── Material supplied ──

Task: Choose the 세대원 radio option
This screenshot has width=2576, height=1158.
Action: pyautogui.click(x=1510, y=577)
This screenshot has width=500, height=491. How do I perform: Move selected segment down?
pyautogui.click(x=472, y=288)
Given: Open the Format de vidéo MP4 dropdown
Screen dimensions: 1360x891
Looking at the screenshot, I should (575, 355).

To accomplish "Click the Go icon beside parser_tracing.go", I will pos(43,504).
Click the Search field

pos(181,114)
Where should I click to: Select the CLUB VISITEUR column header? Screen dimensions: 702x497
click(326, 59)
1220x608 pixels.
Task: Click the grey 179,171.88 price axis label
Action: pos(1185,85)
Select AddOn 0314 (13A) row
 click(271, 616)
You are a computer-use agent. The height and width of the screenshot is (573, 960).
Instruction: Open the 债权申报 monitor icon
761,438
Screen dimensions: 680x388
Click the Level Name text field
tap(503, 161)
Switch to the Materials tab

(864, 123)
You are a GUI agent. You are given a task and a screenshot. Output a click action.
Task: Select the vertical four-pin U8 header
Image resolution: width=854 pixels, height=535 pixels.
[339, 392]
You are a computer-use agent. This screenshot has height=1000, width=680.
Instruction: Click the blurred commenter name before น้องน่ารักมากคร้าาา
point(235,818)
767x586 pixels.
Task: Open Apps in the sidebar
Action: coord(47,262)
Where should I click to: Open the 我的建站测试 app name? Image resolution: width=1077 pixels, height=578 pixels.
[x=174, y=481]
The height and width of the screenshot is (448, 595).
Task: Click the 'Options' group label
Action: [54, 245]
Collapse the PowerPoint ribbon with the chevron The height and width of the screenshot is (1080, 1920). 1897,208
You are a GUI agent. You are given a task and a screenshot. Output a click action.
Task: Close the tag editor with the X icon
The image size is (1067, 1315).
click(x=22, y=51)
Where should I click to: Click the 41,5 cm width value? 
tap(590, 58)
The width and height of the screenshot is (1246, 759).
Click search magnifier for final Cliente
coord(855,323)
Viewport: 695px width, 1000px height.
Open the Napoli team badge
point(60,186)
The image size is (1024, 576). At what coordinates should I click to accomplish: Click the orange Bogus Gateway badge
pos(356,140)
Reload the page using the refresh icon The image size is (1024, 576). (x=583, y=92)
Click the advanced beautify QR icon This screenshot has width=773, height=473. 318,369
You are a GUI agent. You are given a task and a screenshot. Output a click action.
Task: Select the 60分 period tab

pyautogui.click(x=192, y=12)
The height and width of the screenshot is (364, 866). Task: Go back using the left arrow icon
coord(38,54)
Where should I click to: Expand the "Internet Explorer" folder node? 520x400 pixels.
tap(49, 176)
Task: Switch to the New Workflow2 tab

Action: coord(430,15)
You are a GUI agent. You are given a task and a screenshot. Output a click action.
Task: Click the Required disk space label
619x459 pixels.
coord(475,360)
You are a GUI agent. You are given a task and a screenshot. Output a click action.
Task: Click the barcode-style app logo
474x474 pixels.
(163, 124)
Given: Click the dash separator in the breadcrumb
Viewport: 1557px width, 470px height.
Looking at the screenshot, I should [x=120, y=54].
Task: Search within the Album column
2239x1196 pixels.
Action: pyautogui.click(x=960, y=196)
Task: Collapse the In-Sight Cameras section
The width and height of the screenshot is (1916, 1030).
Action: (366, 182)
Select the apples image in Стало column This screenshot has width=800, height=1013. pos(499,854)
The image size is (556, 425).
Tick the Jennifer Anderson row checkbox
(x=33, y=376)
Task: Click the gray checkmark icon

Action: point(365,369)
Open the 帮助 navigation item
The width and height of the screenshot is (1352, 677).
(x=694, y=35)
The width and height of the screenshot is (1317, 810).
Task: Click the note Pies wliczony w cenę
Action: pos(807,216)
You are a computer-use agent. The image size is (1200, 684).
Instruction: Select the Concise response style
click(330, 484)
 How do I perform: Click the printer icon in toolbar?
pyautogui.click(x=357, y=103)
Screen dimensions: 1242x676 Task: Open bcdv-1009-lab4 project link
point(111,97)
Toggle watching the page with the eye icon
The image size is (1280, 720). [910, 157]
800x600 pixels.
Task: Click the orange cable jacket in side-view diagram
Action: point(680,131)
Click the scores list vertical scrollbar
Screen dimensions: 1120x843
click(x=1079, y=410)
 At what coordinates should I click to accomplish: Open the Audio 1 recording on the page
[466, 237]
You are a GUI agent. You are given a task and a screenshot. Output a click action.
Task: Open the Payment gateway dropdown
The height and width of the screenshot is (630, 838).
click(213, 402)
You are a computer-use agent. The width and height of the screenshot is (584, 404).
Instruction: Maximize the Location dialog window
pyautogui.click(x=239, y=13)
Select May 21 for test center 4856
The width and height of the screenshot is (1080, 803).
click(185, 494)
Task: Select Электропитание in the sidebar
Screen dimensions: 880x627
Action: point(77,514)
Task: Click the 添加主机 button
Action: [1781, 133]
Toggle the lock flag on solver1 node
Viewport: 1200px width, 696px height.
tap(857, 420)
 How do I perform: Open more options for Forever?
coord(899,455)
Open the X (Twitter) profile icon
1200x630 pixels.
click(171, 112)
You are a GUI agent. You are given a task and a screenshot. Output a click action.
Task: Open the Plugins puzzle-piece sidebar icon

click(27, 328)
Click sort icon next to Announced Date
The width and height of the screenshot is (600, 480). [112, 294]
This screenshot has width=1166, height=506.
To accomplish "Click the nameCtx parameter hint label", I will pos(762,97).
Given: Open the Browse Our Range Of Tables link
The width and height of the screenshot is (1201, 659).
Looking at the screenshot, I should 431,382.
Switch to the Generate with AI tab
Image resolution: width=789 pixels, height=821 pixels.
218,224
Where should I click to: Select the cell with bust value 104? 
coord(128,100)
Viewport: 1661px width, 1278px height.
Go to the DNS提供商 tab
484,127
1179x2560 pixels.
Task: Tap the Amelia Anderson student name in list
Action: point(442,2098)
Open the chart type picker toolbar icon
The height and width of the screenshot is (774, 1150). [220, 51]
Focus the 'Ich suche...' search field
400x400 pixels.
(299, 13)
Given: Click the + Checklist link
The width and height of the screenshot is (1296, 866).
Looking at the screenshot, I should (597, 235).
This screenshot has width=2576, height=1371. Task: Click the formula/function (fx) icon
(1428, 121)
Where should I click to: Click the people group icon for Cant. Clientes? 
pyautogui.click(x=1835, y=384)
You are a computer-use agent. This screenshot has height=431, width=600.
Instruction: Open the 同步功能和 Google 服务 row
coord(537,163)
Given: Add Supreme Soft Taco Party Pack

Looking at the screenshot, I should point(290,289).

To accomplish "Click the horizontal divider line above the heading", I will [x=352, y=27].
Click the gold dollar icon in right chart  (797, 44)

───

- Exercise prompt -
Show each line in the entries that holds the string "will".

- Solution to this problem -
To accomplish "Click the Go icon beside parser_tracing.go", I will pos(43,504).
To accomplish "Click the nameCtx parameter hint label", I will pos(762,97).
To accomplish "Click the horizontal divider line above the heading", I will [x=352, y=27].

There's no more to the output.